A senadora está em Genebra em missão da ONU e participou por vídeo da sessão solene
Edição Scriptum com Agência Senado
A senadora Mara Gabrilli (PSD-SP) ressaltou na quarta-feira (12) a importância de melhorar a formação dos médicos e outros profissionais de saúde para o diagnóstico e tratamento das doenças raras. Ela disse que a necessidade de ampliar a atenção integral às pessoas com doenças raras é urgente, e por isso a ONU, em 2021, adotou a Resolução Enfrentando os Desafios das Pessoas que Vivem com uma Doença Rara e de suas Famílias.
Mara participou de sessão solene do Congresso em homenagem ao Dia Mundial das Doenças Raras, celebrado no último dia de fevereiro. No Brasil, existem 13 milhões de pessoas acometidas com essas doenças, que apresentam 7 mil tipos diferentes e se manifestam, normalmente, até os 12 anos de idade.

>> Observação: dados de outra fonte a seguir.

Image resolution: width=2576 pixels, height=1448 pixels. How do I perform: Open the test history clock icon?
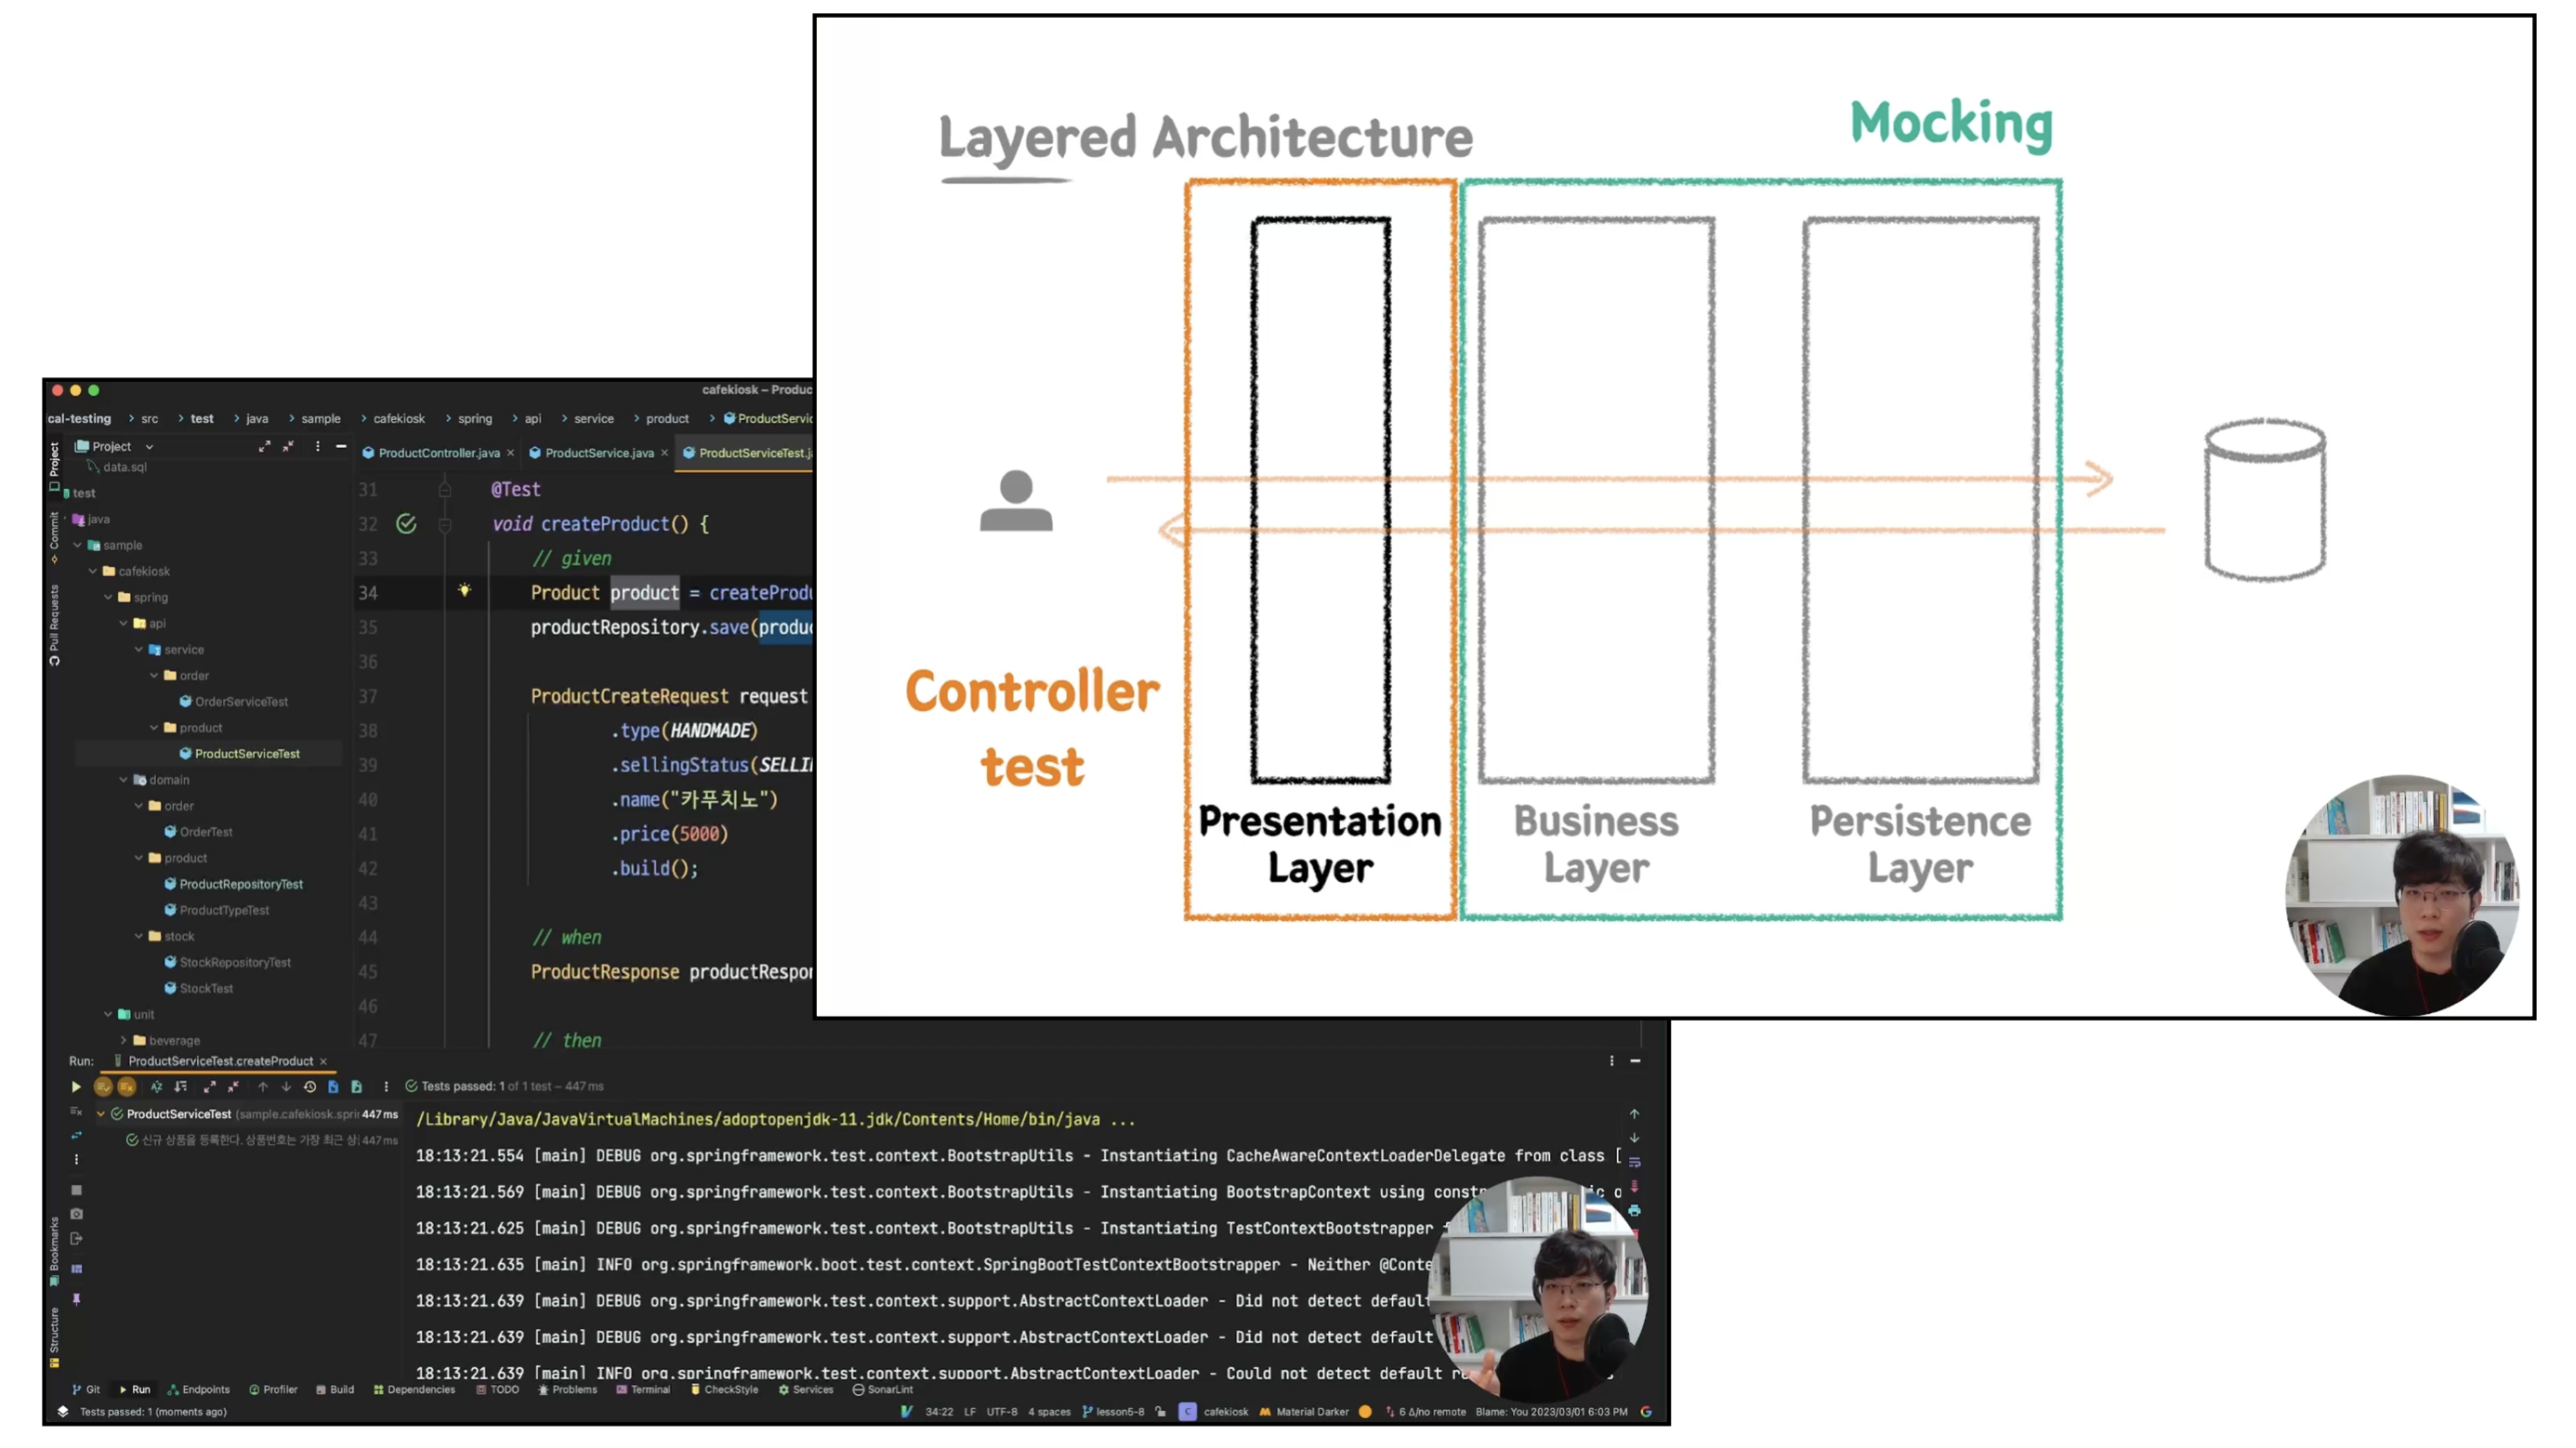tap(310, 1086)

De acordo com a senadora paulista, que está em Genebra, na Suíça, em missão oficial da ONU, e participou da sessão por vídeo, “quem nasce com uma doença rara acaba vivendo em meio a um estado de incertezas, repleto de barreiras”.

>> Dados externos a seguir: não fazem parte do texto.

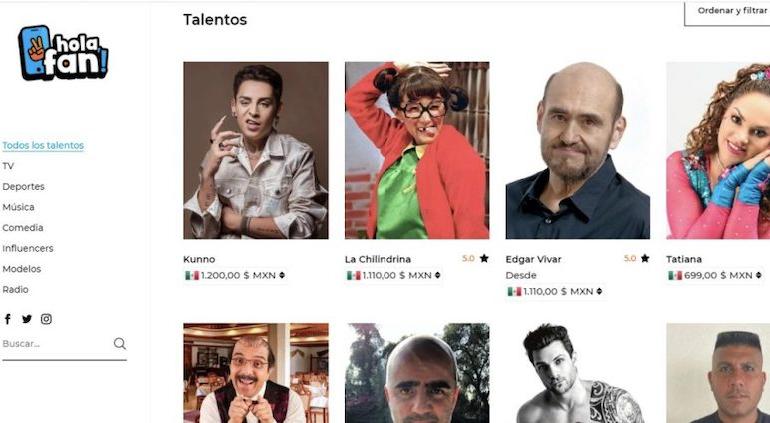Open the Instagram social icon
The height and width of the screenshot is (423, 770).
point(46,319)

Ela explicou que as primeiras surgem logo no nascimento, quando a família sequer consegue ter um diagnóstico médico.” E é por isso que eu venho batendo na tecla, há algum tempo, sobre a urgência de as faculdades de medicina e outras áreas da saúde incluírem em suas grades de ensino disciplinas relativas à genética médica para, por exemplo, ajudar no diagnóstico precoce das doenças raras, principalmente das degenerativas, porque a gente não tem tempo para ficar esperando esse conhecimento chegar para ter o diagnóstico”, afirmou.

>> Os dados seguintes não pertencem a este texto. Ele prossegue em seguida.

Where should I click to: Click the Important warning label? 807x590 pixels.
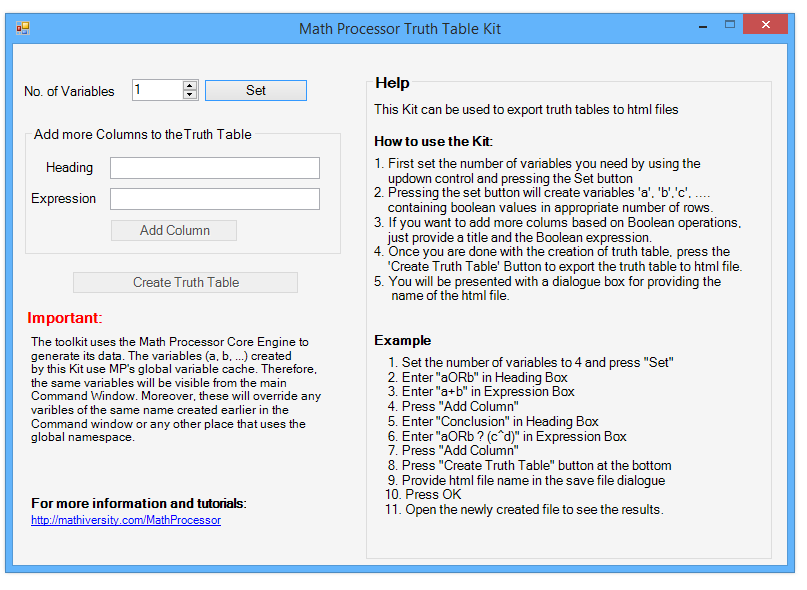click(x=64, y=318)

Mara presidiu a Subcomissão Permanente de Direitos das Pessoas com Doenças Raras até o ano passado.
Tratamento negado
Na sessão solene, Leandro Marques Rabelo, que é pai do adolescente Guilherme, de 13 anos, que sofre distrofia muscular de Duchenne, contou que o filho só teve diagnóstico por volta dos oito anos, depois de passar por uma série de profissionais.
Guilherme precisa de um remédio que se chama Elevidys e custa cerca de R$ 15 milhões. No entanto, a Anvisa autoriza essa medicação apenas para crianças de 4 a 7 anos, e o Supremo Tribunal Federal (STF) negou autorização para que Guilherme recebesse o remédio pelo SUS. Agora, o pai busca doações para alcançar o valor e comprar a medicação. Mas ainda faltam mais de R$ 10 milhões.
“Para que serve a nossa Constituição, se está sendo negada a vida para o meu filho? Por que, se ele atende todos os critérios clínicos, todos os critérios que são necessários para o fornecimento da medicação? A Anvisa aprovou essa medicação aqui no Brasil para crianças de 4 a 7 anos, e hoje eles então decidem quem vive e quem morre? O meu filho, o Gui, não merece viver? Isso é eugenia”, disse Rabelo.